DATA EXTRACT:
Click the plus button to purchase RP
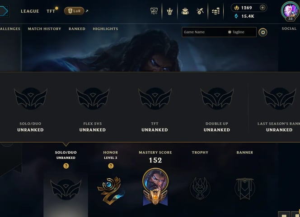 [x=263, y=8]
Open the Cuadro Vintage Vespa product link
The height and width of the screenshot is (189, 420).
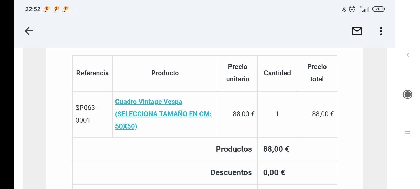point(149,102)

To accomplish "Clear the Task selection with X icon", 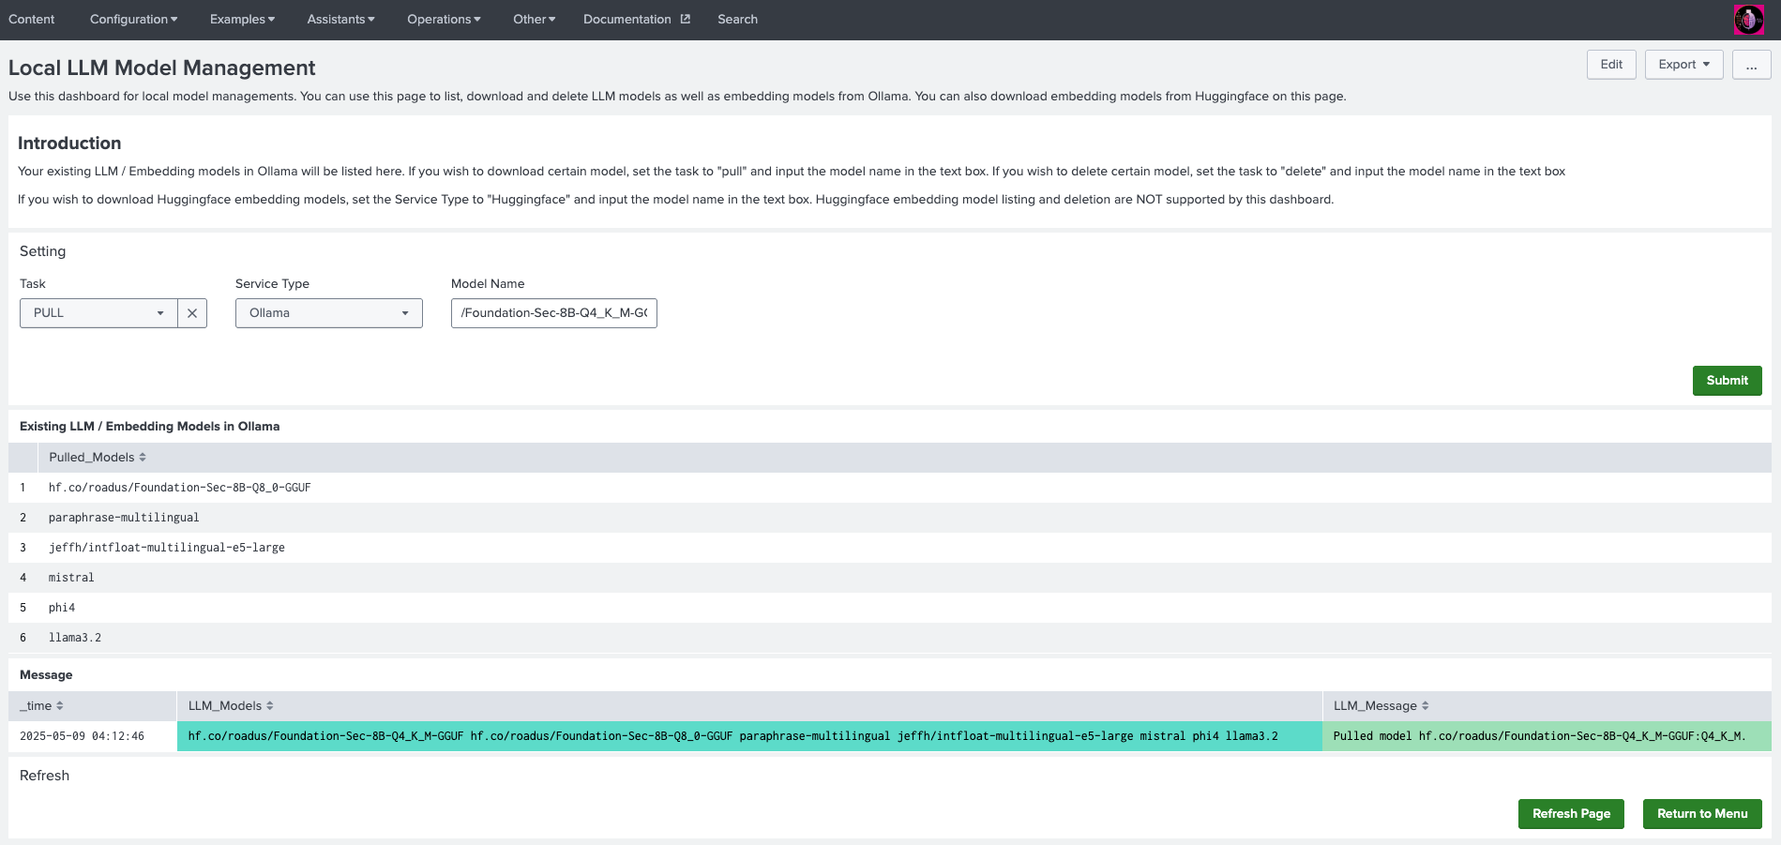I will coord(192,313).
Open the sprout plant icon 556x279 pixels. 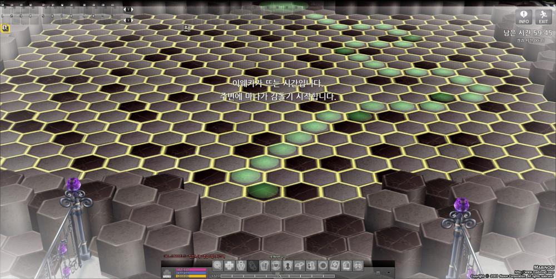point(299,266)
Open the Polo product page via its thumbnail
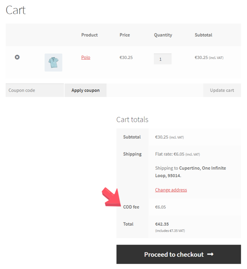Screen dimensions: 247x269 point(53,62)
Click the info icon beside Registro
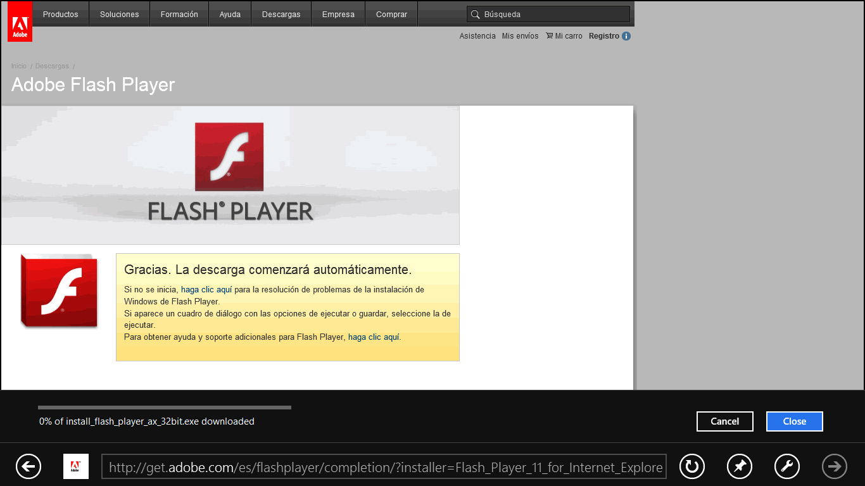The width and height of the screenshot is (865, 486). (x=626, y=36)
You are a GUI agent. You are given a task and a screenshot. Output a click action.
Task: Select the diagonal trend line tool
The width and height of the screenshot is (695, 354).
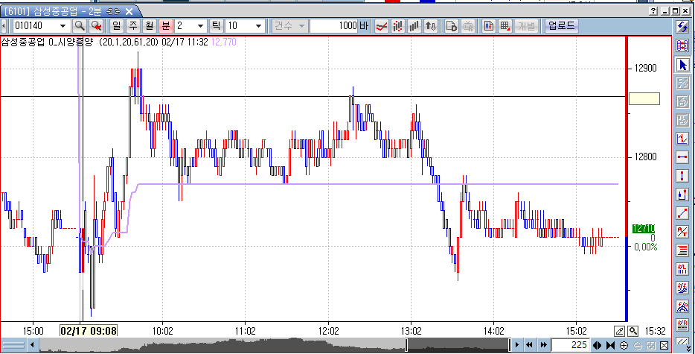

EXERCISE DIRECTIONS:
Reproduce exactly and only the lines from the one with "Open the Polo product page via its thumbnail" through the final line of the records above, inclusive. Pictures must be left out.

ANSWER SPACE:
Open the Polo product page via its thumbnail
Screen dimensions: 247x269 point(53,62)
Click the info icon beside Registro
The width and height of the screenshot is (865, 486). (x=626, y=36)
You are a GUI agent. You are given a task and a screenshot. Output a click action.
Task: Select the diagonal trend line tool
The width and height of the screenshot is (695, 354).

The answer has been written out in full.